Evidence and evolution
I decided to look up “appendix” today, out of curiosity. When I was a kid in school in the early 1960s, it was a known fact of science that there was no use for the appendix. (I mean the thin, finger-like pouch attached to your large intestines and located at the lower right part of your stomach, not the table of additional material at the end of a book.)
Now I am older and I find that “it ain’t necessarily so.” In recent years, one of our cathedrals of scientific knowledge has reversed old verities and announced that the appendix may have a purpose in your body après tout—which I’m sure the good Lord is relieved to hear. Duke University Medical Center has discovered that the appendix is no vestigial organ (Charles Darwin’s name for parts of the anatomy that are holdovers from a time before we evolved) after all but a place where friendly stomach bacteria congregate during unpleasant intestinal conditions.

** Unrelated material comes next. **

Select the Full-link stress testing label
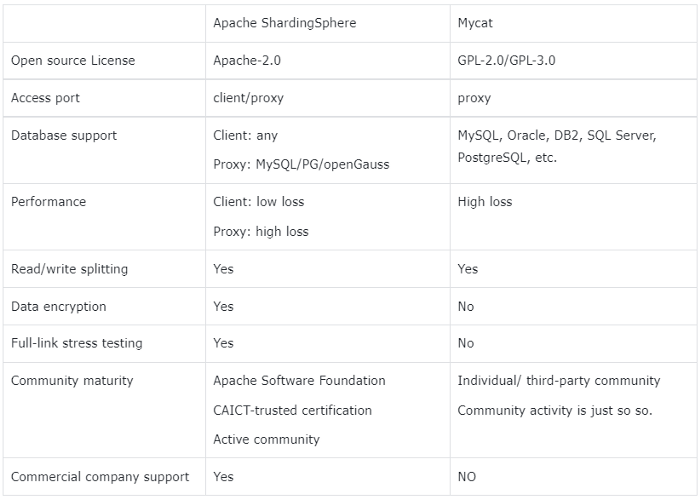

The internet resource About.com introduces its article on the subject this way:
“Vestigial structures are compelling evidence for evolution. The appendix is usually the first structure we think of that has no function in humans. But is the appendix really vestigial? A research time at Duke University says the appendix just might do something besides get infected. …”
I draw your attention to the very first sentence of the above quotation—this retraction of who knows how many years of misinforming fifth graders across the fruited plain. Never mind that the writer is obliged to admit that science has got it wrong for ages and now has egg on its face, she is unembarrassed and unapologetic. Indeed, in the face of this new evidence that should make her doubt her certainty about evolution, she begins: “Vestigial structures are compelling evidence for evolution.”
This, ladies and gentlemen, is why I have come to the conclusion that there is no amount of evidence or fact that can convert a person from dark thinking. And yet you and I are called to be ambassadors, to disseminate truth. How can this be? I believe the answer is that we are responsible to sow the seed, and others are responsible to water it. But only God can give the growth (1 Corinthians 3:7).